START Material provided
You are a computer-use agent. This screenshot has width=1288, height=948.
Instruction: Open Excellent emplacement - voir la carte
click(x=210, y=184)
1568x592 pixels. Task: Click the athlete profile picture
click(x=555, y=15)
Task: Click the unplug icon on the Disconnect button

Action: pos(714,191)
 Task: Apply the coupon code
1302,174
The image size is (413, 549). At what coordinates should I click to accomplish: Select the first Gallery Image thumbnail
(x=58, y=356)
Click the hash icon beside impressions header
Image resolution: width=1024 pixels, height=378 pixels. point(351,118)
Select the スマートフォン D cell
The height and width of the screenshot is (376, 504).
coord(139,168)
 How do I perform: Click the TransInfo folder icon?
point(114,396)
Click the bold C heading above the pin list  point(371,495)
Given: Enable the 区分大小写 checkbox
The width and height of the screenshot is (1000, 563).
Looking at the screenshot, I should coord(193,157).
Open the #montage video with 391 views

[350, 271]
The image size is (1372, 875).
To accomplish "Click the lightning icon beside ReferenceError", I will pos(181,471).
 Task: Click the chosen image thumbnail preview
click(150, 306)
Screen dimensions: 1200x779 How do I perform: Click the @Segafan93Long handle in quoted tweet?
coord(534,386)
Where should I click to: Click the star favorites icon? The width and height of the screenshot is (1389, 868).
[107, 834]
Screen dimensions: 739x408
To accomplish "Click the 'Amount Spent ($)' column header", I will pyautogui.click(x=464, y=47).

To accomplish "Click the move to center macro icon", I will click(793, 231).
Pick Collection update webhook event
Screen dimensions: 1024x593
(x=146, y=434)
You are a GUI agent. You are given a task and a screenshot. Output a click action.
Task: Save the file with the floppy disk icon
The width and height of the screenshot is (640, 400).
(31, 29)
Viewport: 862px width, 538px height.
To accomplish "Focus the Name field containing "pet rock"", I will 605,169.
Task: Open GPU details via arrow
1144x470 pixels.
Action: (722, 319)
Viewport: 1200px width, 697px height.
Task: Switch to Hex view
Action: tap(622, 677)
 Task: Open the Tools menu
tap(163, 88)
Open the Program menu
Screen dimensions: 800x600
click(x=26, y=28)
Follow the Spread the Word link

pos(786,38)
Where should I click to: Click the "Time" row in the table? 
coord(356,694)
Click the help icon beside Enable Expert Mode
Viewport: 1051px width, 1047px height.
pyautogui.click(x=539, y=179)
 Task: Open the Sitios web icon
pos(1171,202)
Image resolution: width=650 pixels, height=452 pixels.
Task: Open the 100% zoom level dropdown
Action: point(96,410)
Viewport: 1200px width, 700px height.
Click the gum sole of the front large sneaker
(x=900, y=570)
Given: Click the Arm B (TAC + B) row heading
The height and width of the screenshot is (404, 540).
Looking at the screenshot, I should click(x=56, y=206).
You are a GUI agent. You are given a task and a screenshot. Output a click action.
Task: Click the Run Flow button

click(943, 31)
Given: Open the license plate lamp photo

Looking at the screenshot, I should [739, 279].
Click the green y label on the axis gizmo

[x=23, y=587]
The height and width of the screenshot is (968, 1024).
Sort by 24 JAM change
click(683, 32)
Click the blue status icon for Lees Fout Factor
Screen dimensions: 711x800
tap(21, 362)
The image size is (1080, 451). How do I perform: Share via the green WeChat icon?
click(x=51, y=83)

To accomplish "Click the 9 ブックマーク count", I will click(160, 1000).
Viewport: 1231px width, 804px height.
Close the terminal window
END Material provided
Your response should hold only an exact copy of the lines above, from the one containing "Sort by 24 JAM change" through the end of the entries.

Sort by 24 JAM change
click(683, 32)
Click the blue status icon for Lees Fout Factor
Screen dimensions: 711x800
tap(21, 362)
The image size is (1080, 451). How do I perform: Share via the green WeChat icon?
click(x=51, y=83)

To accomplish "Click the 9 ブックマーク count", I will click(160, 1000).
Viewport: 1231px width, 804px height.
Close the terminal window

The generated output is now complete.